— start of Material for this task —
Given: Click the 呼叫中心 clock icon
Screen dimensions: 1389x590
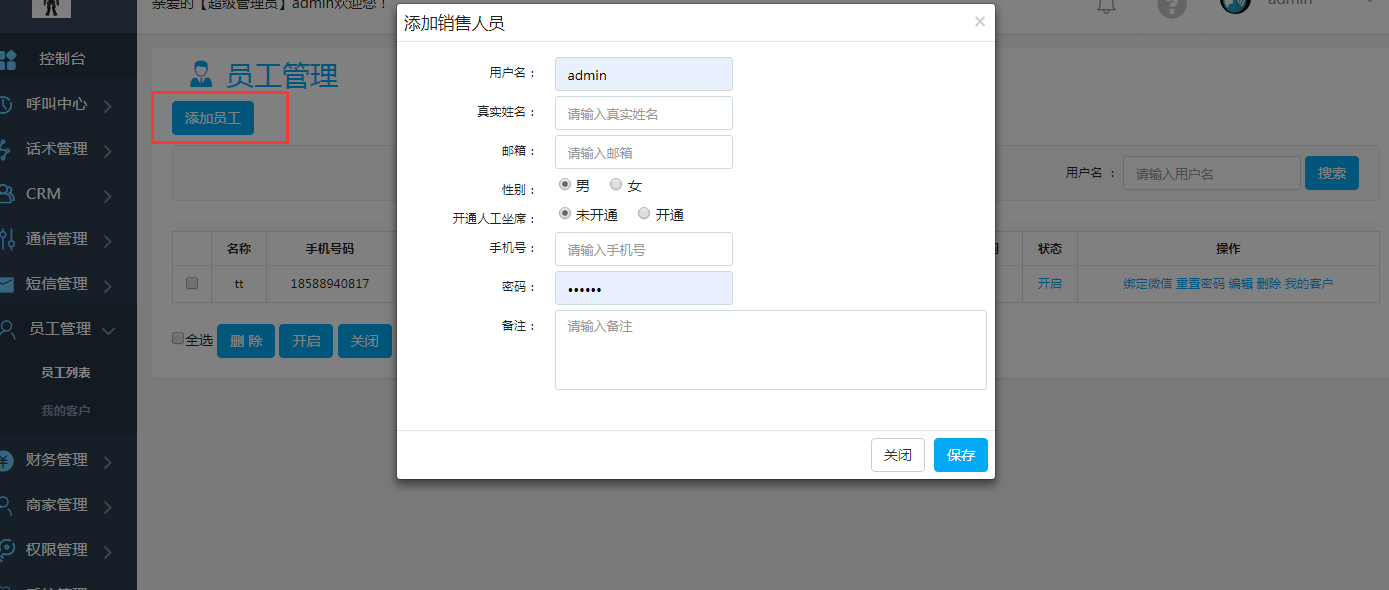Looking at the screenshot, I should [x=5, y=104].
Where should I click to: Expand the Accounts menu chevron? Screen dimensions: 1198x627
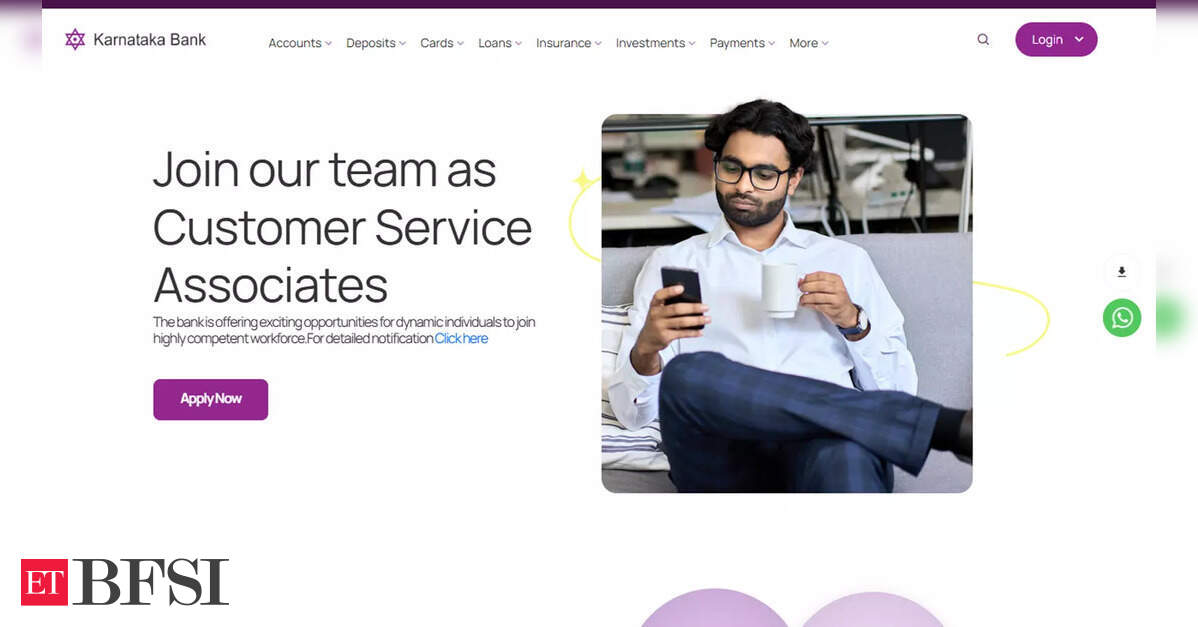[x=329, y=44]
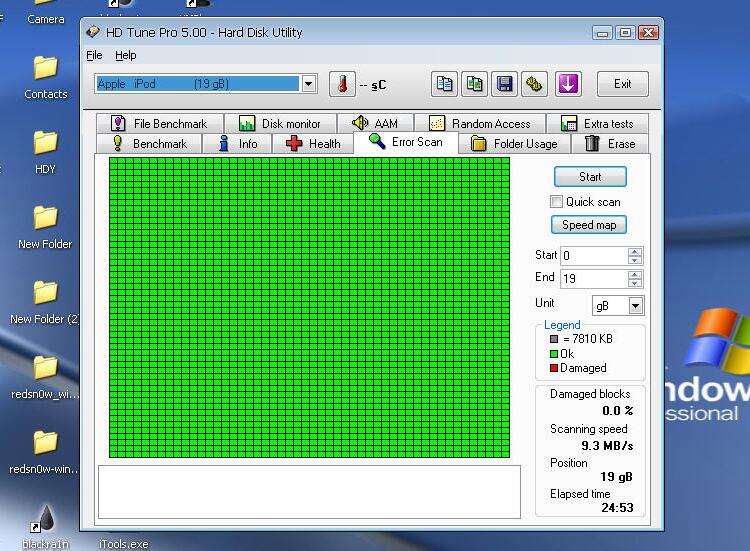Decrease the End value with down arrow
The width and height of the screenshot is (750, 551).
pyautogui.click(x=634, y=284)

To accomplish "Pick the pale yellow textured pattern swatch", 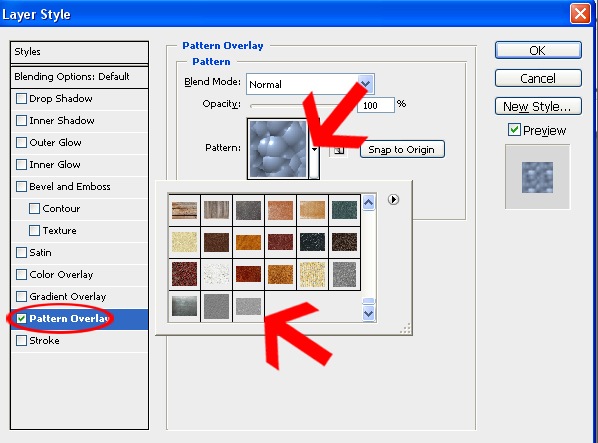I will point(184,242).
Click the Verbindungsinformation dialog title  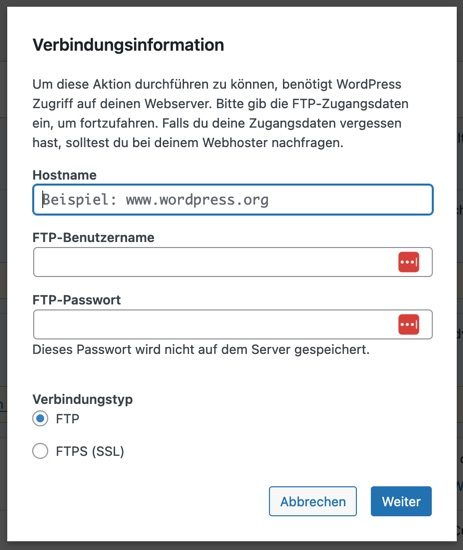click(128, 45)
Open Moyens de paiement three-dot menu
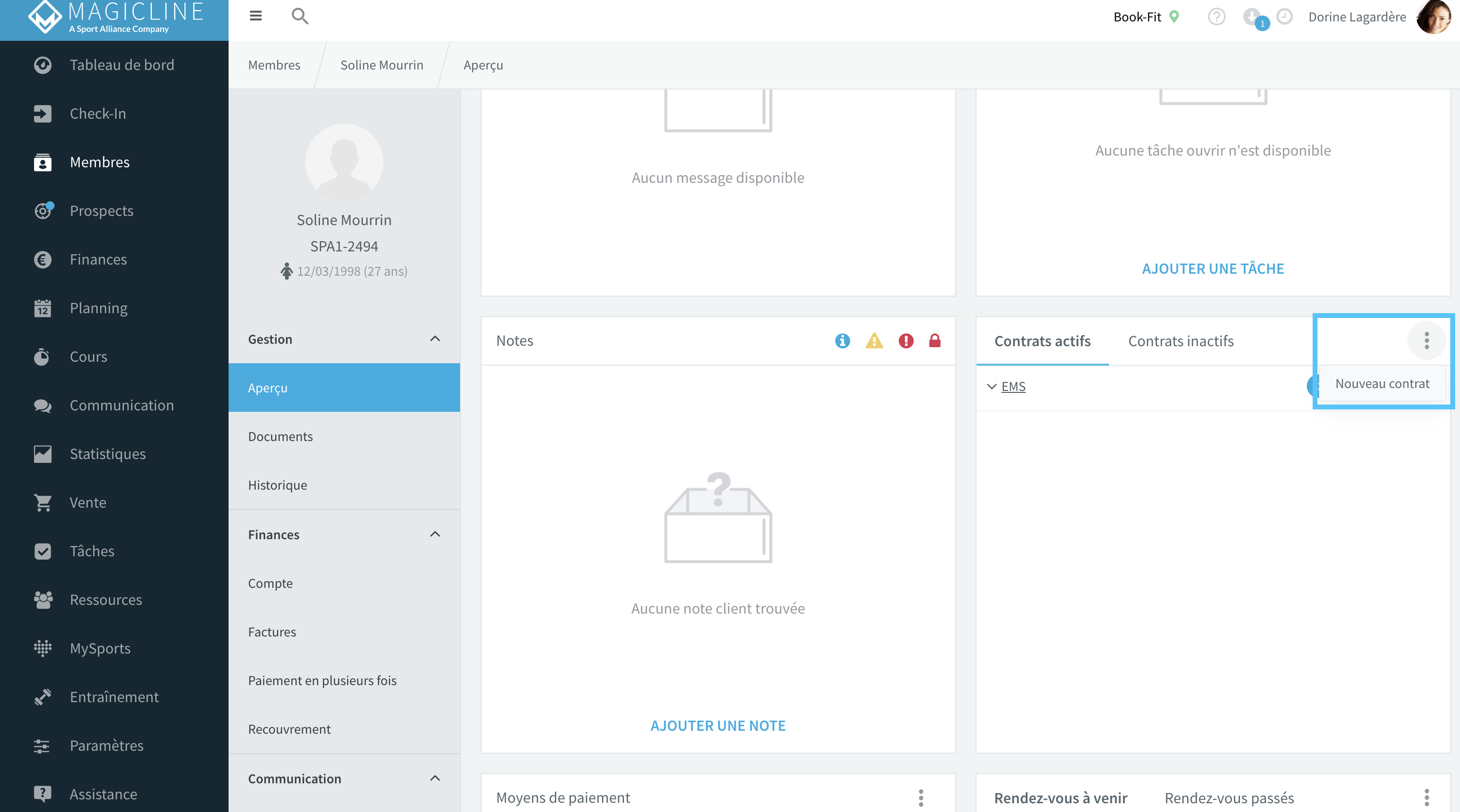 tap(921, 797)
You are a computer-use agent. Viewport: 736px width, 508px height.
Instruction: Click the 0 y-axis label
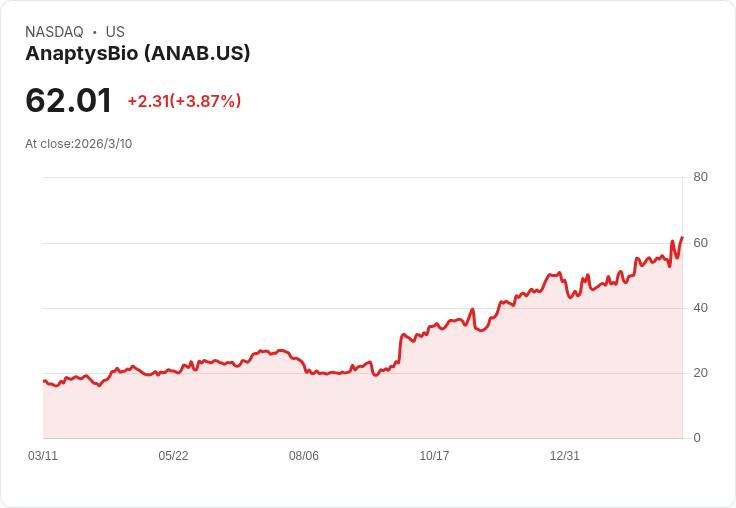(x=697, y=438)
— end of Material for this task —
Write out the lines as a numbered list, starting at the first line and ending at the line that contains "Looking at the", with blank lines skipped and the pictures left out.

1. Given: Click the 呼叫中心 clock icon
2. Screen dimensions: 1389x590
3. Looking at the screenshot, I should [x=5, y=104].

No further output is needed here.